The CNPC’s financial support makes clear the interconnectedness between the state, state-owned companies, and NGOs, which has fueled criticism that the Chinese have been profiting from oil exploitation in South Sudan for a number of years with the Sudanese have seen few benefits. Thus, such situations cast the CNPC and other state-owned companies in a negative light, which is incongruent with how the Chinese state desires to be seen image abroad. Consequently, the CFPA’s internationalization strategy is on the one hand facilitated by the Chinese state’s desire to portray China as a friendly and pragmatic development actor, and on the other hand, it is a natural stage of the organization’s development trajectory. The Sudan hospital not only dovetails with China’s foreign aid policy objectives but also the CFPA’s international ambitions.

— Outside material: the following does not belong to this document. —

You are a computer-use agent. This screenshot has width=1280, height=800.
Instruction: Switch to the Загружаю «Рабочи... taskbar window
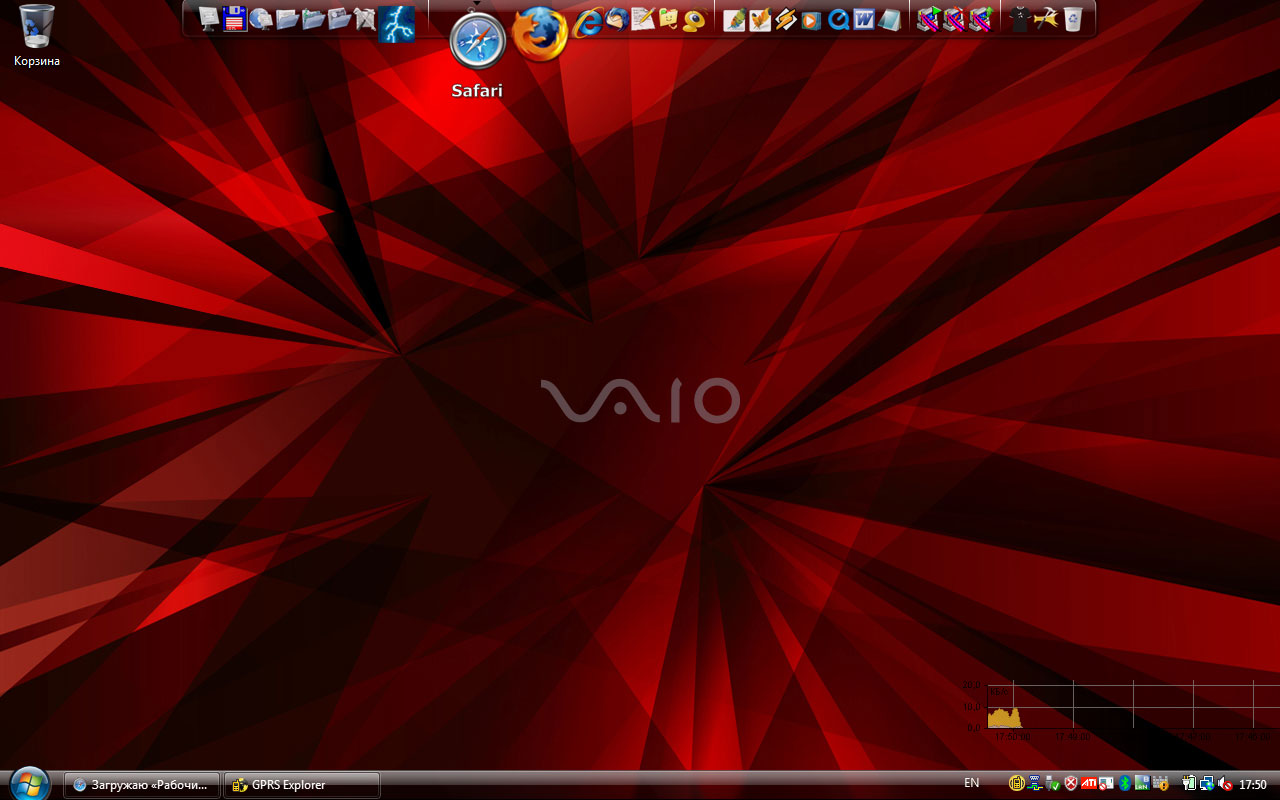point(142,785)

The experience of Compassion for Migrant Children/Included has been vastly different than that of the CFPA, as government involvement had been at the local level and had occurred prior to CMC/Included’s foray abroad. CMC’s proactive strategy in pursuing collaboration with local Beijing authorities has resulted in mixed outcomes for the organization. For example, CMC’s good relationships with the local authorities have led it to be granted the status to fundraise and issue tax receipts; however, despite their good relationships with the municipal government, changes in leadership at the top could have potentially make things difficult for them (Interview May 2012).
Various municipal departments sought clarification of CMC’s status during the municipal leadership change of 2012, but according to one senior representative, these inquiries have only served to strengthen the organization because they have enabled CMC to re-establish itself at the forefront of the NGO sector in Beijing. The municipal authorities’ encroachment onto CMC’s working space is indicative of the management and control mentality at the central level; however, irrespective of the challenges from local authorities, CMC have been able to expand its operations to Dhaka and Kathmandu precisely because of the profile it has established in its first six years of operations.
The case studies presented in this article exhibit a dual-track process, whereby the nature of an NGO’s relationship with the Chinese state may very well determine the scale and scope of its work abroad. Clearly, the role of the Chinese state is an unavoidable factor for these NGOs, but to push our analytical boundaries, we need to assess which level of government is involved and what this means for an NGO’s work in an international setting.